Tuesday 24 October 2017

Eason's strategic review may lead to €60m sale

Tom Lyons

The board of Eason, the books and stationary retailer, will tell its shareholders next week it plans to carry out a corporate structure review to "maximise shareholder value".

The move is seen by some of the firm's 200-plus shareholders, as having the potential to lead to it being sold for over €60m. Sources close to the company disputed this interpretation and said the review was only intended to modernise the 127-year-old company's corporate structure.

In a note to shareholders ahead of Eason's annual general meeting next week, chairman James Osborne said: "The company has undergone significant operational restructuring over the last two years and the board believes that in the best interest of shareholders, a corporate restructuring review should be completed.

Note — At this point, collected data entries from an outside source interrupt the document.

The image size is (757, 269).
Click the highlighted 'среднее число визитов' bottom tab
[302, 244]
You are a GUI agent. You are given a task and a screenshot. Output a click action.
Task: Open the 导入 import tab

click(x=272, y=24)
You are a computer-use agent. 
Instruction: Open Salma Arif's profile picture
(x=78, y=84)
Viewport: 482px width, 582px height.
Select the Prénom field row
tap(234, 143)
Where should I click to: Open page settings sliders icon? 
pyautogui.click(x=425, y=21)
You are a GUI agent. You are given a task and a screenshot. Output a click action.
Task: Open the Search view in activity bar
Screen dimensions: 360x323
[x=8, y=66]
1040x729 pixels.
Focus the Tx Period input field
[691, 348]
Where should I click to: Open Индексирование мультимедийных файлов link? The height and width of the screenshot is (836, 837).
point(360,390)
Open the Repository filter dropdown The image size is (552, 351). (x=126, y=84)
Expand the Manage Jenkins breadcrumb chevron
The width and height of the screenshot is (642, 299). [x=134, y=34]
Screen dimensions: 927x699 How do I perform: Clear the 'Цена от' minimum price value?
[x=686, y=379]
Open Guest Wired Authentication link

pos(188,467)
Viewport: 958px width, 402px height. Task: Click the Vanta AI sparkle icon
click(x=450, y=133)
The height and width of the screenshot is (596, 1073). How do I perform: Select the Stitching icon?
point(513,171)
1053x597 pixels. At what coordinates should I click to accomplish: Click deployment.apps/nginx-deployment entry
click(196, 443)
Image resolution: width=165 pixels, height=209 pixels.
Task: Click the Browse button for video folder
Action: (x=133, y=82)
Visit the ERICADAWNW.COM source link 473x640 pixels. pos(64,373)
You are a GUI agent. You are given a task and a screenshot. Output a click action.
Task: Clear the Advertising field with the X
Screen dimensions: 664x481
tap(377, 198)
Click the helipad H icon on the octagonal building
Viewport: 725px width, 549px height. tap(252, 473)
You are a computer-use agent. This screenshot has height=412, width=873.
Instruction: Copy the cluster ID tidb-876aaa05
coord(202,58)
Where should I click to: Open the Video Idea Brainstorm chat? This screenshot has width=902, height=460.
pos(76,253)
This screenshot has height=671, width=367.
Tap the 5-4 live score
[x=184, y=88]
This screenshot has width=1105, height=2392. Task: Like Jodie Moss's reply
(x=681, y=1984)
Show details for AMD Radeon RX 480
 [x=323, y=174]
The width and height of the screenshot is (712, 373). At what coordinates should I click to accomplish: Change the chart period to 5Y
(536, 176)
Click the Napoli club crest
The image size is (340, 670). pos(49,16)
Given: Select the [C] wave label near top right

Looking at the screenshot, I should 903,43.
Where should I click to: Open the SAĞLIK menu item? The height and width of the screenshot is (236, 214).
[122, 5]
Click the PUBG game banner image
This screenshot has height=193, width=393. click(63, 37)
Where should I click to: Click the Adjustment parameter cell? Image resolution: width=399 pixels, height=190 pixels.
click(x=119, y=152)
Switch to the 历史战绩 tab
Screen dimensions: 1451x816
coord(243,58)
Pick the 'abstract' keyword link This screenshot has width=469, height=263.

"The purpose of this review will be to explore a range of options to maximise shareholder value," he added. Mr Osborne said he would stay in close contact with shareholders on this matter to update them on the "outcomes and recommendations," of this process.

Eason will also update shareholders on its improved financial performance, which saw the company return to profits last year of €2.6m after making a loss of €5.3m the previous year. The company plans to pay its shareholders a dividend of €500,000 or 50 per cent less than the previous year.

The company is also working on a plan to deal with the deficit in its superannuation pension scheme, which has been hit by the rising cost of annuities.

Group turnover fell, however, by eight per cent to €245m but the company is expanding its franchise operations to help to reverse or slow this decline.

Some shareholders believe the company, having weathered the recession and returned to profit, should now seek a liquidity event.

In the past, significant shareholder blocks in Eason have expressed dissatisfaction with its financial performance but this has eased since four new directors were appointed to the board of Eason.